KEYWORDS: Salmonella, ciprofloxacin resistance, PMQR genes, conjugative helper plasmid, plasmid integration
Introduction
Salmonella is a leading cause of food-borne illness worldwide [1]. Intestinal salmonellosis is usually self-limiting and resolves within a week, while in patients at the extremes of age and those who are immunocompromise, it can cause systematic infections leading to death. Antimicrobial therapy (e.g. ciprofloxacin in adults and ceftriaxone in children) can be lifesaving in these patients [2]. In recent years, the increased usage of fluoroquinolone in livestock for control and treatment of infectious diseases have caused a dramatic increase in the incidence of ciprofloxacin resistance in Salmonella in both clinical and food isolates in various countries in recent years, particularly in China and the adjacent areas [3].
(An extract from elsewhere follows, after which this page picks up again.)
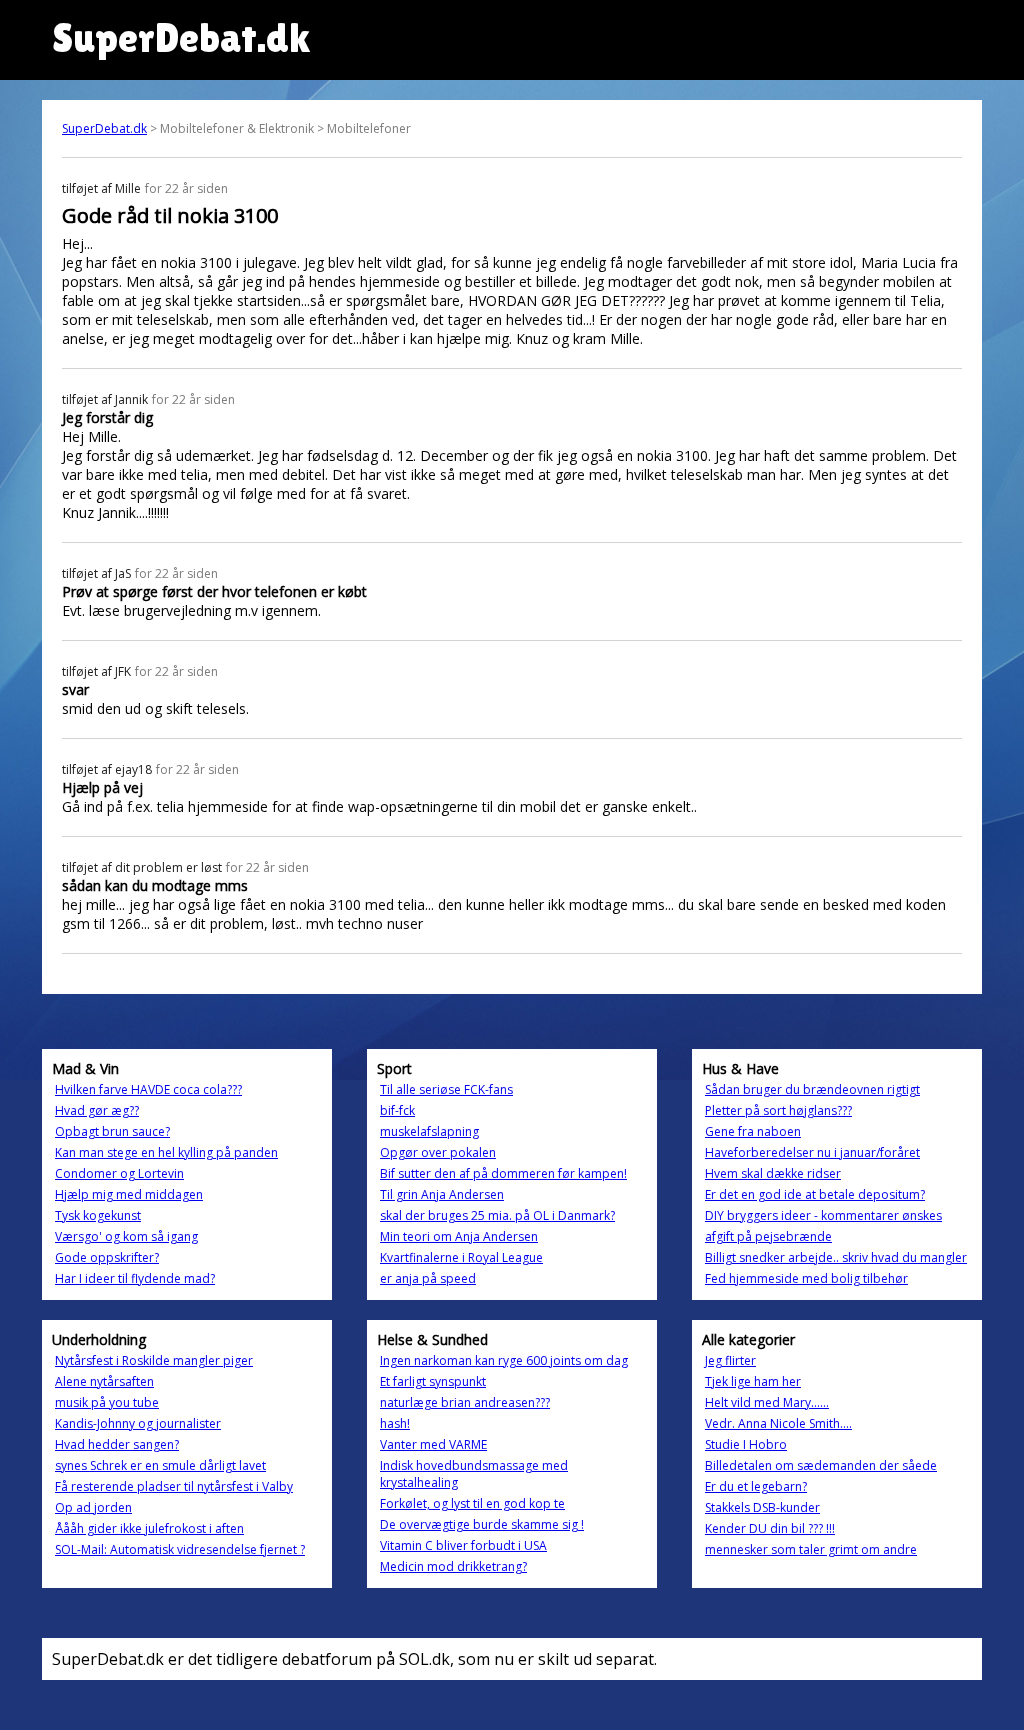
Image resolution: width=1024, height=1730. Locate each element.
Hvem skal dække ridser (773, 1173)
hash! (395, 1423)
Ciprofloxacin resistance is mainly attributed to double mutations in the gyrA gene and single mutation in the parC gene in Salmonella [4,5]. Efflux pumps and the presence of plasmid-mediated quinolone resistance (PMQR) determinants including qnr, aac(6′)-Ib-cr, oqxAB and qepA genes have also been regarded as contributive factors of development of low-level resistance to nalidixic acid in Salmonella [6–11]. The oqxAB and aac(6′)-Ib-cr genes often co-exist in the same strain, and may be associated with an increase in incidence of ciprofloxacin resistance in clinical Salmonella strains in recent years [12]. A large proportion of ciprofloxacin-resistant Salmonella currently harbour only a single mutation or even no mutation in the gyrA gene or other target genes, but instead often carry one or more PMQR genes [13]. Furthermore, some Salmonella isolates have been shown to carry multiple PMQR genes in their chromosome or in non-conjugative plasmids, resulting in progressive development of ciprofloxacin resistance. Recently, two types of conjugative ciprofloxacin-resistance-encoding plasmids have been reported in Salmonella [14]. In addition, a conjugative fusion plasmid that carried the blaCTX-M and PMQR genes, encoding resistance to both ceftriaxone and ciprofloxacin respectively, was reported. This fusion plasmid was found to exist in a dynamic form in Salmonella in such a way that the strain contained both the fusion plasmid and two daughter plasmids [15]. In this study, we report the emergence of a type of broad-host range conjugative helper plasmid that could be fused with a non-conjugative plasmid carrying multiple PMQR genes, thereby transforming the latter into a conjugative, ciprofloxacin resistance-encoding plasmid. These data indicated that ciprofloxacin resistance in Salmonella mediated by many new mechanisms has evolved quickly and continuous monitoring is urgently needed.
Materials and methods
Salmonella isolation
Salmonella were isolated from retail meat products purchased from supermarkets and wet markets in Shenzhen, China during the period January 2014 to January 2015 as reported in the previous study [16]. In this study, five Salmonella isolates that were able to transfer their ciprofloxacin resistance phenotype to E. coli strain J53 via conjugation were further characterized in this study. In addition, a total of 1985 clinical Salmonella isolates including various serotypes recovered from patients in the Second Affiliated Hospital of Zhejiang University during the period 2004–2015 were used to screen for presence of the helper plasmid in these clinical Salmonella strains.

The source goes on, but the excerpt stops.